══ SOURCE DATA

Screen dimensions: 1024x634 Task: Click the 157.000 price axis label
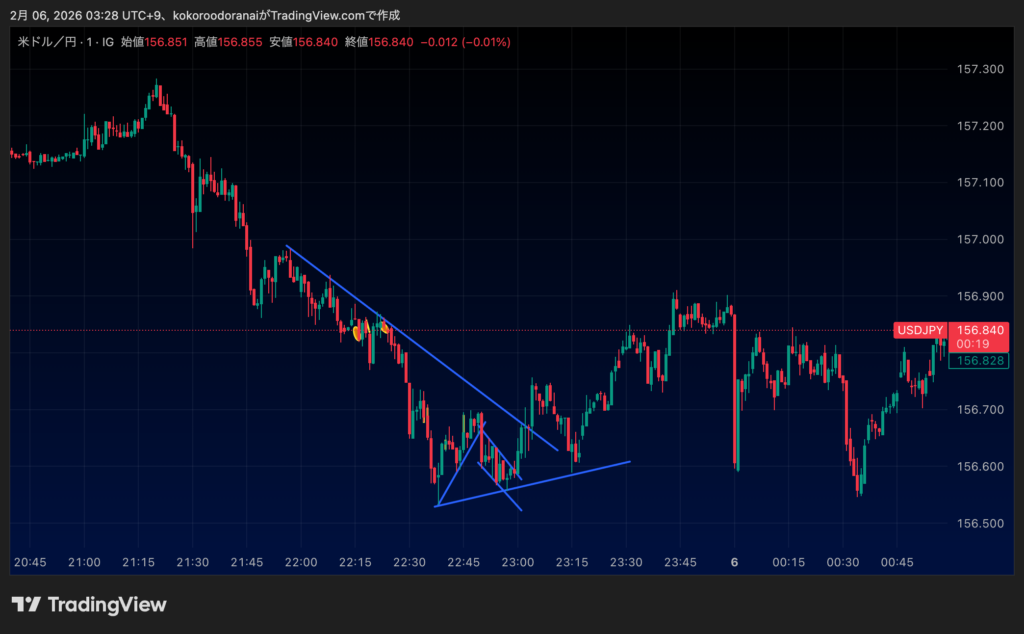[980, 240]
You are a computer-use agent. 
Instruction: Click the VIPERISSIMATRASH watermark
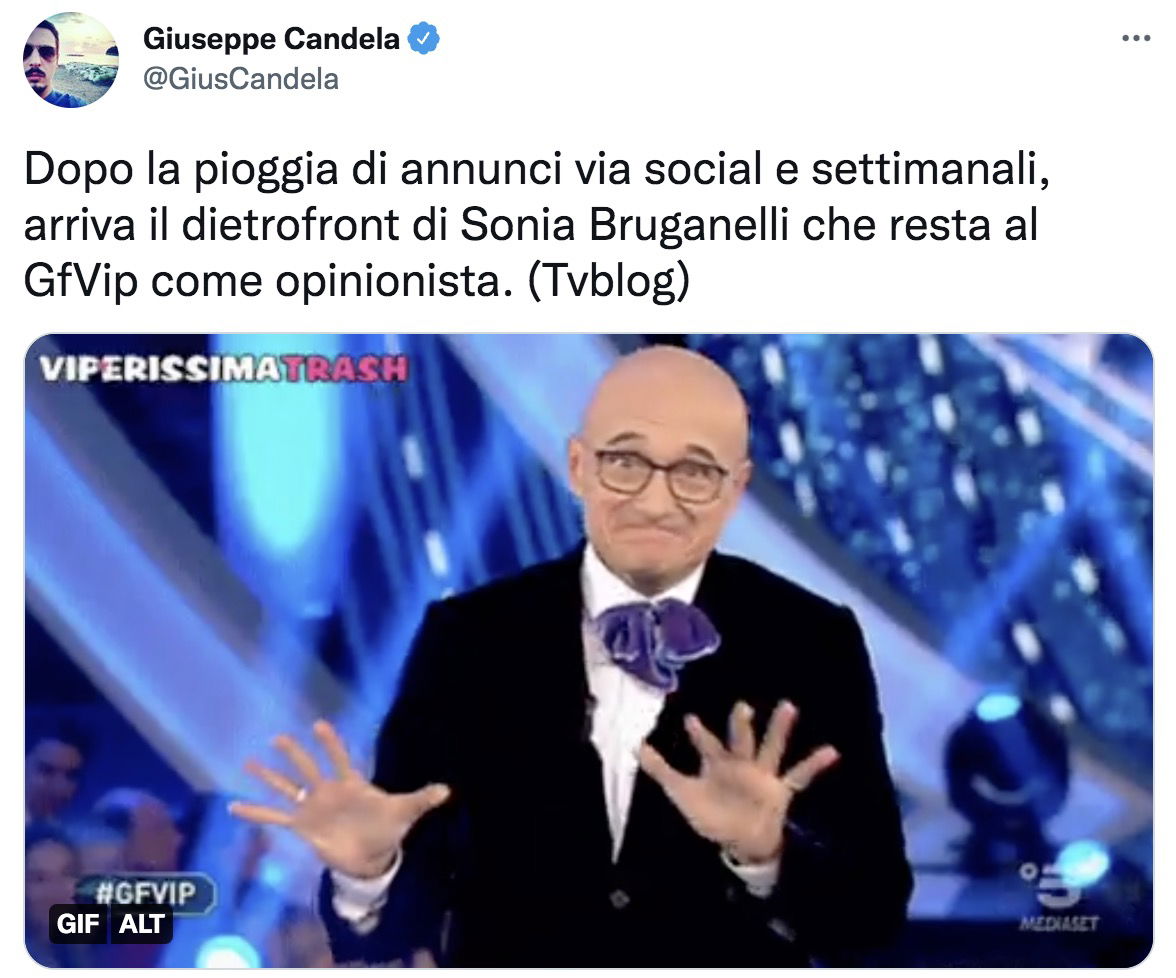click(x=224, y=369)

════
══ SOURCE DATA

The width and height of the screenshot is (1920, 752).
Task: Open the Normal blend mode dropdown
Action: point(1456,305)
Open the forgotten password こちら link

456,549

════
══ SOURCE DATA

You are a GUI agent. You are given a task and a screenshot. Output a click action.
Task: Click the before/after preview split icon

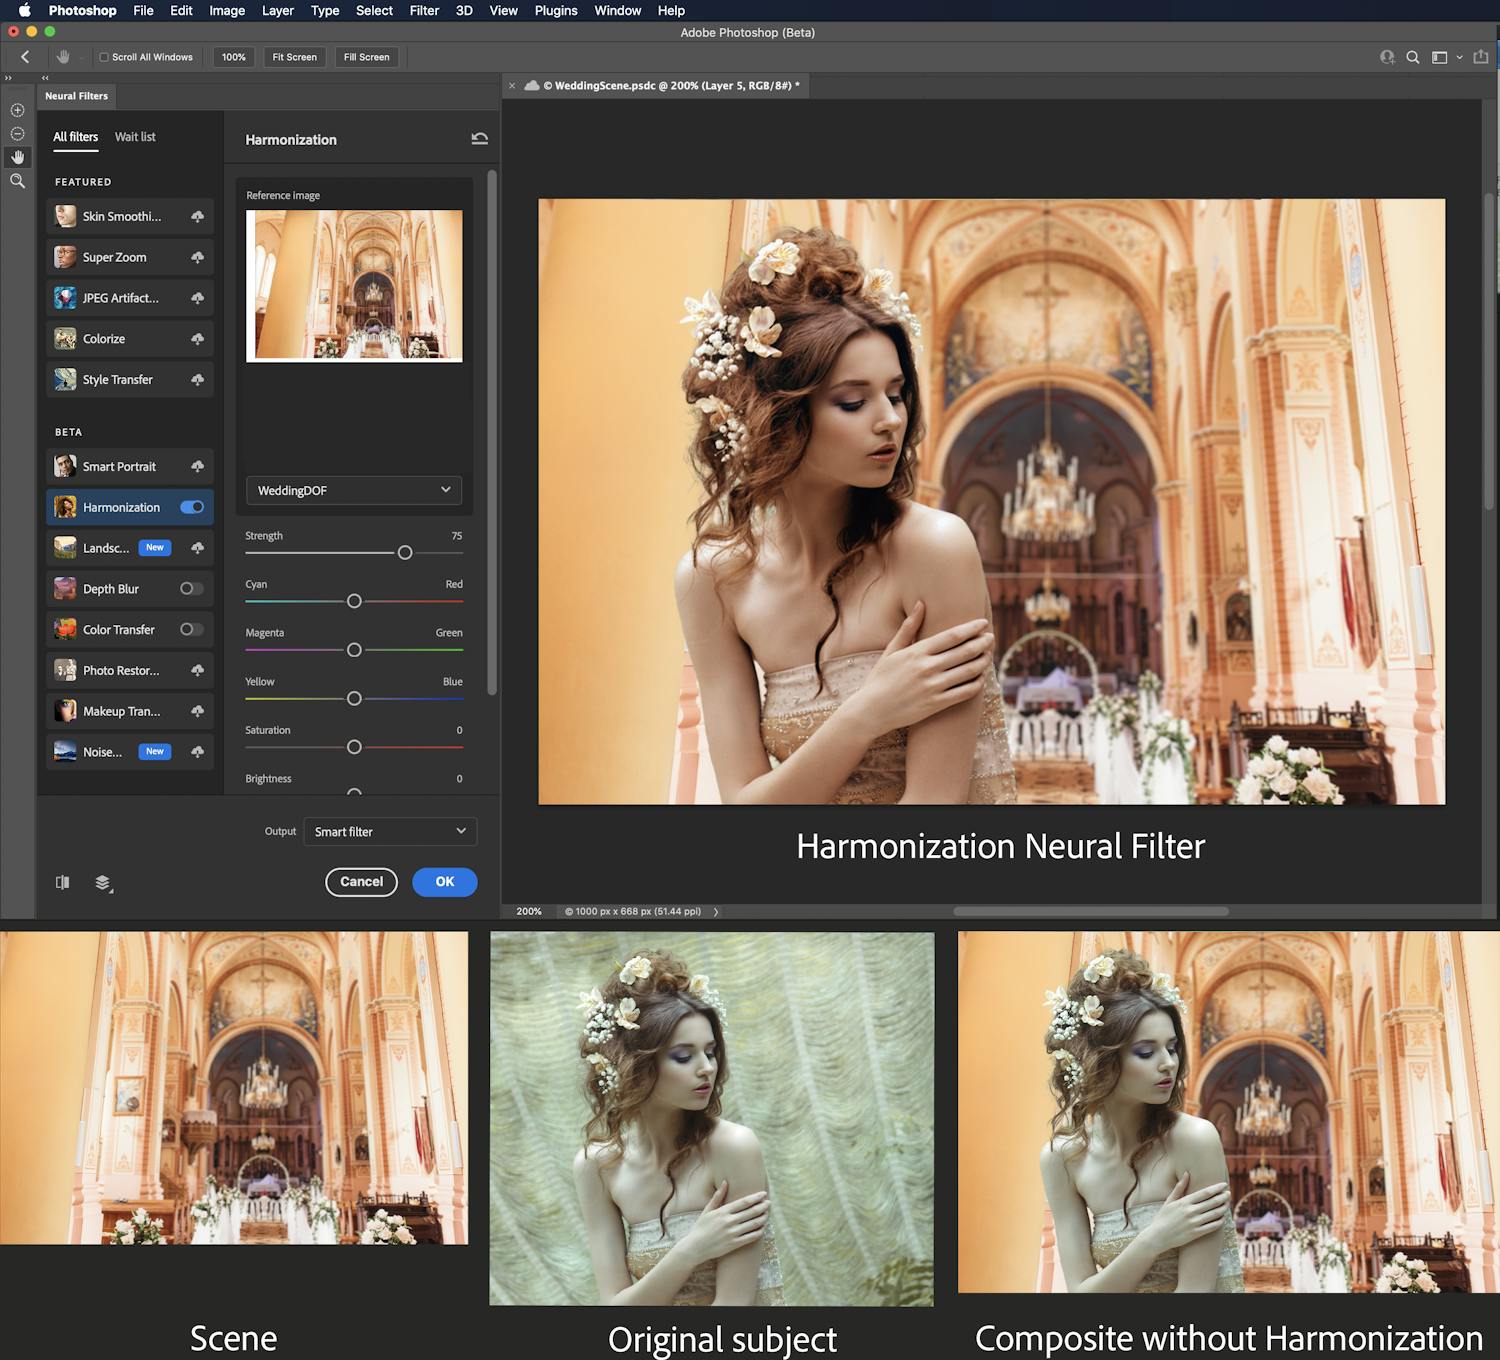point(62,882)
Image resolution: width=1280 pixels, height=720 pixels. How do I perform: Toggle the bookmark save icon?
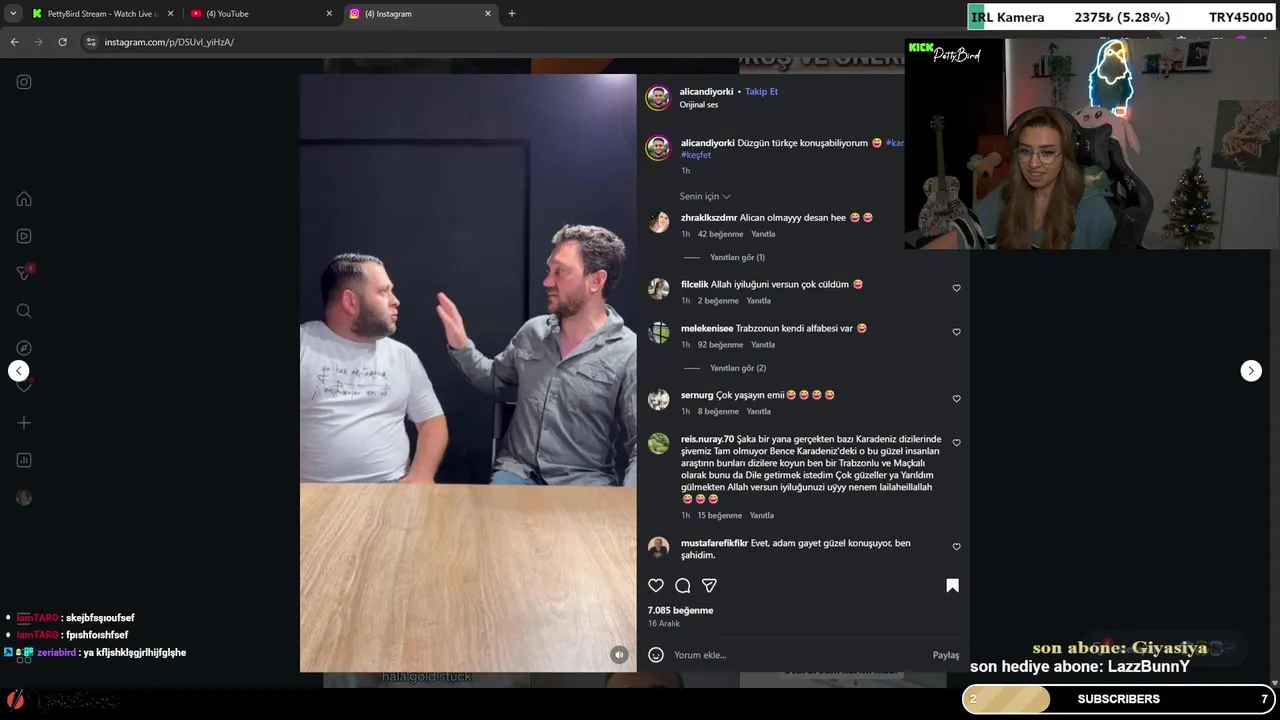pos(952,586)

════

▸ **YOUR TASK**: Starting at the line that has "Image resolution: width=1280" and stopping after the line that has "pos(952,586)", rewrite those entries with "favorites" in place of "bookmark", changing nothing else. Leave the pictures out.

▸ **FULL RESPONSE**:
Image resolution: width=1280 pixels, height=720 pixels. How do I perform: Toggle the favorites save icon?
pos(952,586)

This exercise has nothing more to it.